**PROBLEM**.
What you return must be the lines of the data that hold the word "Choose".

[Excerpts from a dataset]
- Opening Delimiter -
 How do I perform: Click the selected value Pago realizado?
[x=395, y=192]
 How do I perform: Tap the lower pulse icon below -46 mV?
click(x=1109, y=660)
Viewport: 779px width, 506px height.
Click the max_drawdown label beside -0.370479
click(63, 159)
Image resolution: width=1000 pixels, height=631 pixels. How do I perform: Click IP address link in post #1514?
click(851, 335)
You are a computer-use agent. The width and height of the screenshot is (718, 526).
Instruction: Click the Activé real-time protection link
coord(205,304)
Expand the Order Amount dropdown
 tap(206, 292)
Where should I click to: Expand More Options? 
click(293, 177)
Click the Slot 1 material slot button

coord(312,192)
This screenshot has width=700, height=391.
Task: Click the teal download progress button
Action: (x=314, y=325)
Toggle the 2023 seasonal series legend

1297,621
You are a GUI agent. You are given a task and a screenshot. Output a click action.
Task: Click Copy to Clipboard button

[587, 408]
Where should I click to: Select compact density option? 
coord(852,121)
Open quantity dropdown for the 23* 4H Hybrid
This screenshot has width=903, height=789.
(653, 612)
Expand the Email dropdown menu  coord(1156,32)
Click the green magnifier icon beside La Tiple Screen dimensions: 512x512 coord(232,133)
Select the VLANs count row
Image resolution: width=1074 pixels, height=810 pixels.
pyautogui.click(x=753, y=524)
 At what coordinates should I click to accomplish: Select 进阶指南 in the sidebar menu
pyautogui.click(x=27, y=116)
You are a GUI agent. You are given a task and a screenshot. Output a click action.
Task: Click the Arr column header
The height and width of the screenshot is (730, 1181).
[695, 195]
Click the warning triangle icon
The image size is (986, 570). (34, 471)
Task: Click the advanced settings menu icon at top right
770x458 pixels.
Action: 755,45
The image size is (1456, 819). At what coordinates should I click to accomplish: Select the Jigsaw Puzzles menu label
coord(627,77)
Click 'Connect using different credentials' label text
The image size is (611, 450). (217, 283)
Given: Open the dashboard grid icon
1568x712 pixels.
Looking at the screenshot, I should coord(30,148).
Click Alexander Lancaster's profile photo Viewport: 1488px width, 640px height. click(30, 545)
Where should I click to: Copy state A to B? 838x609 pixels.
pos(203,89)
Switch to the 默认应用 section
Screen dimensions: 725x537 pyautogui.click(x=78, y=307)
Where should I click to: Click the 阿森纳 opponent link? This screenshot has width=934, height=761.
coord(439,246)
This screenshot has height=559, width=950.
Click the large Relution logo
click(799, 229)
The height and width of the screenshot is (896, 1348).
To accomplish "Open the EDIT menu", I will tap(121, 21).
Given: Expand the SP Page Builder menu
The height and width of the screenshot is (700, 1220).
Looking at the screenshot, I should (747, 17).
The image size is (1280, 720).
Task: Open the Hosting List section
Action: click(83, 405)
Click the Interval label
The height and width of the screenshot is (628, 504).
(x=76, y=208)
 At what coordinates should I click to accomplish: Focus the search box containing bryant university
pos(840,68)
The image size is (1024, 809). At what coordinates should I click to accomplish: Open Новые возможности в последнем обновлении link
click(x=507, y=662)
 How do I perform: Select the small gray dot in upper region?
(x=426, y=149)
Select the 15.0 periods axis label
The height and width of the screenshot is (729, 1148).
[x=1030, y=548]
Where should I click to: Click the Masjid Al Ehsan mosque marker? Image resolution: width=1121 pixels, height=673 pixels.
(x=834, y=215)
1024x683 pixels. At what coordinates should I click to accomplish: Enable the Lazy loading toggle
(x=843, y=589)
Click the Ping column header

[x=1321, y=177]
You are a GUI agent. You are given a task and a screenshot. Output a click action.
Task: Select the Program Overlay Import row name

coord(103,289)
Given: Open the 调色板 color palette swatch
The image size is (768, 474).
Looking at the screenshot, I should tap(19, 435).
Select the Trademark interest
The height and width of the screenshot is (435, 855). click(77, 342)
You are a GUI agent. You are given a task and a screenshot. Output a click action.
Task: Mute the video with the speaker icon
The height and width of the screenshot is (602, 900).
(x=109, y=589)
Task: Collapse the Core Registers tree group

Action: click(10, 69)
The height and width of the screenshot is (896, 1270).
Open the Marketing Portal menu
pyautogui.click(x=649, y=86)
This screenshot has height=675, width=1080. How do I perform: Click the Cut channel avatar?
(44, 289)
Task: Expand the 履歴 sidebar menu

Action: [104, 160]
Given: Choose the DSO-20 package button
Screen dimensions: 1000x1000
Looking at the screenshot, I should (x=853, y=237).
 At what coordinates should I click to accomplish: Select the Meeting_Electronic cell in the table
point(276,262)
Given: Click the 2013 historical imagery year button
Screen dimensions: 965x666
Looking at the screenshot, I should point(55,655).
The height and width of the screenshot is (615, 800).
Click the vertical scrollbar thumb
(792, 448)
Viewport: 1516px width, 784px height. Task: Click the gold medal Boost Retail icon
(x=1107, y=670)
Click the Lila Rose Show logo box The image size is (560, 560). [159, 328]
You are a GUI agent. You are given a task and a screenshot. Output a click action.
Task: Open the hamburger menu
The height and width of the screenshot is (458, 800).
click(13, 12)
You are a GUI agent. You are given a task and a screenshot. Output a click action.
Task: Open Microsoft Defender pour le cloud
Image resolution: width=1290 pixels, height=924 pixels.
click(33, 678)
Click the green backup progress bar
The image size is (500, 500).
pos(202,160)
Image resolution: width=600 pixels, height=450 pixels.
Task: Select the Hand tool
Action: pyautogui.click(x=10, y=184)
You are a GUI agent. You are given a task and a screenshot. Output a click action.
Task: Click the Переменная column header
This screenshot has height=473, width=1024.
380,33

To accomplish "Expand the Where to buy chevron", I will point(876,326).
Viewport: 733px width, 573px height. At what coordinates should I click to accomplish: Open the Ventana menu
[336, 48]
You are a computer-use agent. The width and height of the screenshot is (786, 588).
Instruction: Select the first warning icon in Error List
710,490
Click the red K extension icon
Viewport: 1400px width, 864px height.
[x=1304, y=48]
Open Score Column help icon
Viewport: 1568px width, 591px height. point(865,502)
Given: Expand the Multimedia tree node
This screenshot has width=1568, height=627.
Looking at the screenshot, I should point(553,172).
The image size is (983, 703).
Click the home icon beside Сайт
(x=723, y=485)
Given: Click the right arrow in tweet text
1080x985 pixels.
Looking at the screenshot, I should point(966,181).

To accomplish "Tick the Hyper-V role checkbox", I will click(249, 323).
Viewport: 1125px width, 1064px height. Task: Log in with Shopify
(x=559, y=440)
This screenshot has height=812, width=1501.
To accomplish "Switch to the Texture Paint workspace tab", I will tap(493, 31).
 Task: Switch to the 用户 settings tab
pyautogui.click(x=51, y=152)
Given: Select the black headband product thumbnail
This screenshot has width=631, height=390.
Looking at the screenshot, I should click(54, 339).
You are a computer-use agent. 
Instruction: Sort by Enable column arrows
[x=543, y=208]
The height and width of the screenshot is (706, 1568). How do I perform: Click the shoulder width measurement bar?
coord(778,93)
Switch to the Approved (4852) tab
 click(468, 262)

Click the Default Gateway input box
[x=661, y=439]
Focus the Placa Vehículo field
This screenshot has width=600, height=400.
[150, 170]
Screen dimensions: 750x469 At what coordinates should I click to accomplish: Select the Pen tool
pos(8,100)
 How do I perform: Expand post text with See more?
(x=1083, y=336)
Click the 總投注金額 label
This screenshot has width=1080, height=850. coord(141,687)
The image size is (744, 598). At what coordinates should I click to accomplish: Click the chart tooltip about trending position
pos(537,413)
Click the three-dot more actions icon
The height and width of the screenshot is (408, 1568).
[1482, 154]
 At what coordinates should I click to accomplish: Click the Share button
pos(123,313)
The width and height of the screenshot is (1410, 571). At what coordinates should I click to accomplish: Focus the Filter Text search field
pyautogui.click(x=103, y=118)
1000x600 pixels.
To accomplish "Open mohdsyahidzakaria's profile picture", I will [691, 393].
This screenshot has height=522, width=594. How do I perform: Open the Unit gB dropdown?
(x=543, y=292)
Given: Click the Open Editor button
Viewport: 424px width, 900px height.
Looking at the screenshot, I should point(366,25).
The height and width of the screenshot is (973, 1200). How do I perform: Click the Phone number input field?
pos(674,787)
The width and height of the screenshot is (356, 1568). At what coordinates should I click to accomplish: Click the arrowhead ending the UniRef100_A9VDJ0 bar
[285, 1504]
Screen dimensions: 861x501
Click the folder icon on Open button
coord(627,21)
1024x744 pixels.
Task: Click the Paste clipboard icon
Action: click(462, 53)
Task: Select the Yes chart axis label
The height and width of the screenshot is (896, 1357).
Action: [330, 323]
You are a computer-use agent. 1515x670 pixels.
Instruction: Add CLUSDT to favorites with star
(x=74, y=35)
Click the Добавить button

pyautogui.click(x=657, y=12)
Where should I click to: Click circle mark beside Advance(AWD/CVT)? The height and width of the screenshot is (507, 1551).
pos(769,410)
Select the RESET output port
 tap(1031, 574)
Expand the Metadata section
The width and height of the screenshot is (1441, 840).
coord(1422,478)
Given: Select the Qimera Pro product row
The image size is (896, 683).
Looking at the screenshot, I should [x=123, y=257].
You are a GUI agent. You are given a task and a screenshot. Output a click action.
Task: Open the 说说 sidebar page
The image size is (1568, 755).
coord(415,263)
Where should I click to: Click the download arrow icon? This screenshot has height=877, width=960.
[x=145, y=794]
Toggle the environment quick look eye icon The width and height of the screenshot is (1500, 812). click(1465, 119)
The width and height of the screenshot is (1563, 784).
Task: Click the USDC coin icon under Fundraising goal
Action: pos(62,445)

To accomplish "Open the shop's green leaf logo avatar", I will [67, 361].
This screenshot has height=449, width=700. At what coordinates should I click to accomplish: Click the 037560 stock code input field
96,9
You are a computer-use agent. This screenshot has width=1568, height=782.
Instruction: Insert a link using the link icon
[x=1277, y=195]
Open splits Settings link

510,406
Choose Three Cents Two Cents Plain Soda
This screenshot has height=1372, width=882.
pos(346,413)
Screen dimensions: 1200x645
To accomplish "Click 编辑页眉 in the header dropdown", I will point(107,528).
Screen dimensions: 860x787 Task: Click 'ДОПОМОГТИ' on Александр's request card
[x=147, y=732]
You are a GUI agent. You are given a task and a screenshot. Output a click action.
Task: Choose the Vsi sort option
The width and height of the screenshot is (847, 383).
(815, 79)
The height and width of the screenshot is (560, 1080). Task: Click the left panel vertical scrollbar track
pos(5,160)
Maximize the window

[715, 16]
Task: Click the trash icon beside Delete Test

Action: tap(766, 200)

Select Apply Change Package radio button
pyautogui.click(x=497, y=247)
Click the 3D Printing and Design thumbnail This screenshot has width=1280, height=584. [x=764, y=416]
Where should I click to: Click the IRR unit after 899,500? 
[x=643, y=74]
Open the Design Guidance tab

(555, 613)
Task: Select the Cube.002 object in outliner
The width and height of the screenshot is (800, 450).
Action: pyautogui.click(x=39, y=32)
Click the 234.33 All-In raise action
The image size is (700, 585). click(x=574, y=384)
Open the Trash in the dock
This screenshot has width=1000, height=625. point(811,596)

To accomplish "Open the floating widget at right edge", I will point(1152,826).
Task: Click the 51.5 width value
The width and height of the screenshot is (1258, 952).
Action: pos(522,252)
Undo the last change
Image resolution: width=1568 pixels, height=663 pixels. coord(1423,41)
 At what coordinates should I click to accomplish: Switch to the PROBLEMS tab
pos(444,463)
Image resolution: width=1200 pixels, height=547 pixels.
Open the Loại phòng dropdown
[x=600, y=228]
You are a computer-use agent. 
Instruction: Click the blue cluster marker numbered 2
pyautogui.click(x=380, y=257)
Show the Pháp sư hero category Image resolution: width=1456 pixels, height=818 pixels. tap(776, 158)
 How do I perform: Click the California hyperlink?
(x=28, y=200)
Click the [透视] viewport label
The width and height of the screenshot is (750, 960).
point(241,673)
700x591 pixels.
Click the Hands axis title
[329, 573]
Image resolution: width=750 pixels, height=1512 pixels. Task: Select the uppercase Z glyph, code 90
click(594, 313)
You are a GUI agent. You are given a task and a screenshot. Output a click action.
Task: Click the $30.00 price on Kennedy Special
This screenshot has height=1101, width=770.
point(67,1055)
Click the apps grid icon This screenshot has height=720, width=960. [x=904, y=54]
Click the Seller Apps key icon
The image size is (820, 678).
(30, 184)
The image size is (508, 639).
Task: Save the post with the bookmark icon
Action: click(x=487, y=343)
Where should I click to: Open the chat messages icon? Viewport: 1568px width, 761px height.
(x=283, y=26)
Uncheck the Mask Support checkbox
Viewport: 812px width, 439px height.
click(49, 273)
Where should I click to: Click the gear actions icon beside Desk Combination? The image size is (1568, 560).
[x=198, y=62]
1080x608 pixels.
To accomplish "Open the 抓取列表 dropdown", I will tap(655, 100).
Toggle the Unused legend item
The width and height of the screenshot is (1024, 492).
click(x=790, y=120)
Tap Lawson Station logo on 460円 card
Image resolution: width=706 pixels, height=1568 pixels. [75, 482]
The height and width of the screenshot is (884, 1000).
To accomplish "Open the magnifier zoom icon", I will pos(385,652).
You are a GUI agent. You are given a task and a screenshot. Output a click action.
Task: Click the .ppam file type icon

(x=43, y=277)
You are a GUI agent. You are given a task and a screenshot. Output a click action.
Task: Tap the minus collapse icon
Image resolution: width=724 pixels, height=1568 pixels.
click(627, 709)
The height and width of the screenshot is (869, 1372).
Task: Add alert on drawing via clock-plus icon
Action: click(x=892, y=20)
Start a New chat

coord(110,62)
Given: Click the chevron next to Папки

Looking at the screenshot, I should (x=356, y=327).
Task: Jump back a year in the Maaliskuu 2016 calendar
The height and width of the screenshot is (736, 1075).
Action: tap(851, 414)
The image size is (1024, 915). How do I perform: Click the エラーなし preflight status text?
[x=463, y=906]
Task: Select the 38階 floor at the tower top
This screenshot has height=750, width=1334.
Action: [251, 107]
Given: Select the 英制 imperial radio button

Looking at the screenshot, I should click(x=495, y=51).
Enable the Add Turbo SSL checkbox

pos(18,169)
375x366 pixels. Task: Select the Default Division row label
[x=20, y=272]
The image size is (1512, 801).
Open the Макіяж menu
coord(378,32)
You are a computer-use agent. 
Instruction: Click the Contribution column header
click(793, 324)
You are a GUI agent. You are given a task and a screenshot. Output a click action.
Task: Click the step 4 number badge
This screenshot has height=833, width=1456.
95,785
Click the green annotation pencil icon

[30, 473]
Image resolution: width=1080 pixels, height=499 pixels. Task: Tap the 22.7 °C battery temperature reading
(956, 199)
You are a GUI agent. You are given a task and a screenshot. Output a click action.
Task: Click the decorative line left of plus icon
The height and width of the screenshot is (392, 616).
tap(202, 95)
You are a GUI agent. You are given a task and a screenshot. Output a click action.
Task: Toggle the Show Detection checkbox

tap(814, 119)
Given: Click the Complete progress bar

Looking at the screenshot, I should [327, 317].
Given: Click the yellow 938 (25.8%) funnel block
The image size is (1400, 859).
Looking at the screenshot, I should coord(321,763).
- Closing Delimiter -
**SOLUTION FOR THIS EXERCISE**.
Given: Choose the DSO-20 package button
Choose Three Cents Two Cents Plain Soda
Task: Choose the Vsi sort option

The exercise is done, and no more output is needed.